Ausgewählter Auszug:
^^^^
BFF On The Road: Zu Besuch auf der 72. La Biennale Di Venezia

Der Blog zu den 2015er Filmfestspielen von Venedig


Tag 2 + 3: Im Rampenlicht mit Johnny Depp und Mark Ruffalo

Es sind wie immer die außer Konkurrenz laufenden Filme, die die meiste Aufmerksamkeit auf sich ziehen. Fans und die Presse sorgen hin und wieder für eine einigermaßen hysterische Festivalatmosphäre. Die Einen, weil sie sich zum Teil schon um 5:30 Uhr morgens an den Ufern der Kanäle einrichten, um Kreisch- und Selfiebereit zu sein, wenn die Füße ihrer Idole den Lidoboden küssen. Die Anderen, weil sie sich in ihrer Vorberichterstattung bereits marketingträchtig auf manchen Film fokussieren oder auf ihren mitgebrachten Fotografen-3-Stufenleitern Zeter und Mordio schreien, damit der oder die fürs Blatt Auserwählte nur ein paar Sekunden in die „richtige“ Kamerarichtung schaut. So war es gestern und heute kaum zu überhören als Mark Ruffalo und Johnny Depp auf der Festivalinsel eintrafen. Ruffalo brachte neben Stanley Tucci und Regisseur Tom McCarthy den Film „Spotlight“ mit nach Venedig, der die Geschichte des Boston Globe „Spotlight“ Teams erzählt, das 2002 den über viele Jahrzehnte andauernden, systematischen Missbrauch Minderjähriger durch die katholische Kirche in der Bostoner Community ans Tageslicht brachte. Nur kurze Zeit nach 9/11.
^^^^
Ausgangsdaten:
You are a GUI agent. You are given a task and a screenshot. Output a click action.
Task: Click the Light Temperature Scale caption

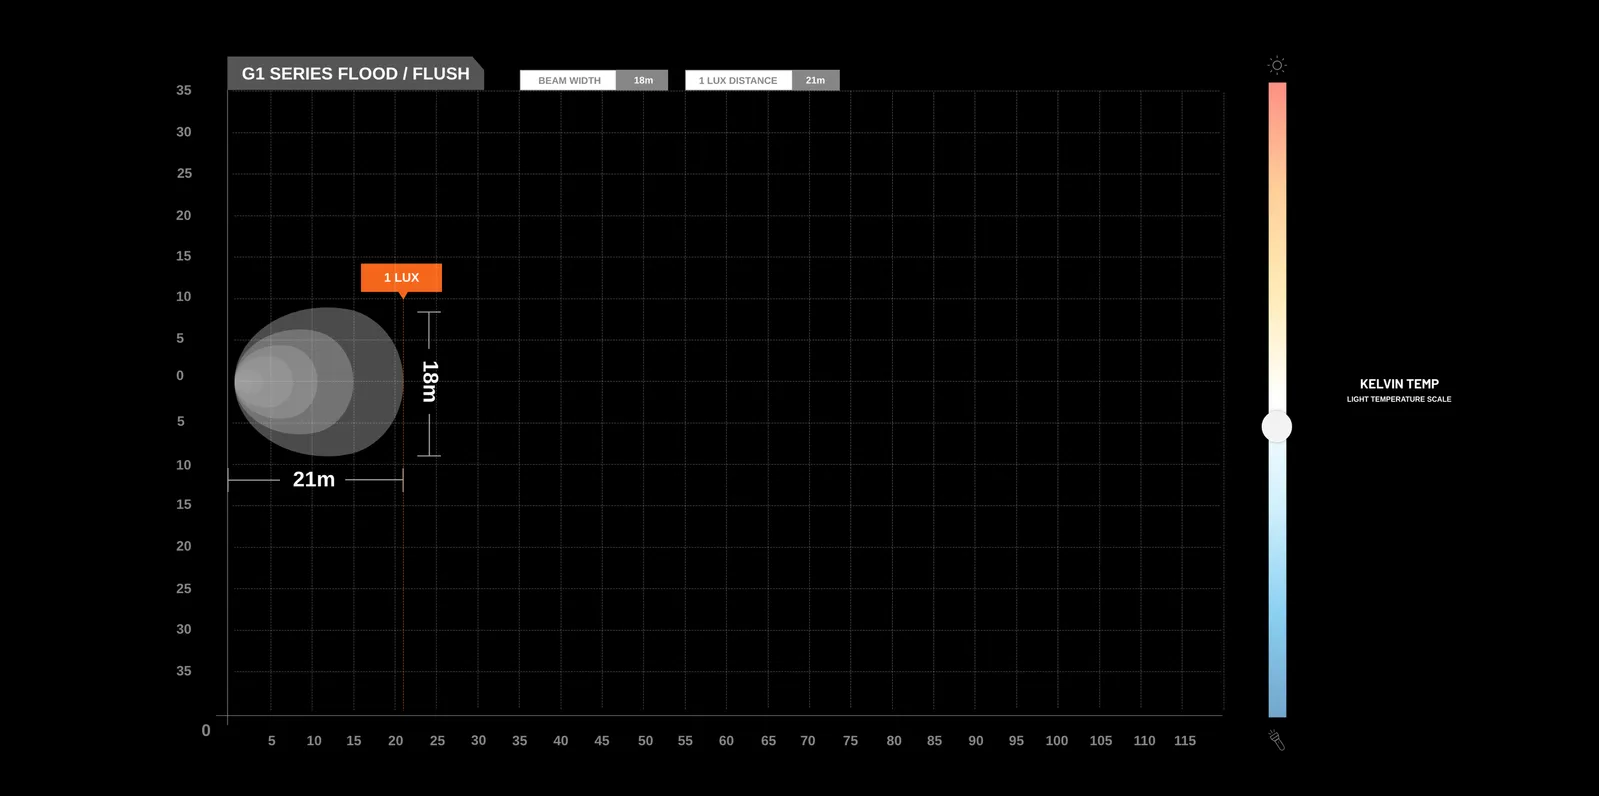pyautogui.click(x=1398, y=399)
^^^^
Aufgabenstellung: Prüfen Sie, ob die folgenden Aussagen mit dem Auszug über die Filmfestspiele von Venedig übereinstimmen: (a) Regie bei „Spotlight“ führte Tom McCarthy. (b) Die meiste Aufmerksamkeit ziehen die Wettbewerbsfilme auf sich. (c) Manche Fans richten sich bereits um 5:30 Uhr morgens an den Kanälen ein. Beantworten Sie jede Aussage mit Ja oder Nein und belegen Sie dies mit den entscheidenden Worten des Auszugs als wörtlichem Zitat.

Bearbeitete Aufgabe:
(a) Ja: »Ruffalo brachte neben Stanley Tucci und Regisseur Tom McCarthy den Film „Spotlight“ mit nach Venedig«
(b) Nein: »Es sind wie immer die außer Konkurrenz laufenden Filme, die die meiste Aufmerksamkeit auf sich ziehen.«
(c) Ja: »weil sie sich zum Teil schon um 5:30 Uhr morgens an den Ufern der Kanäle einrichten«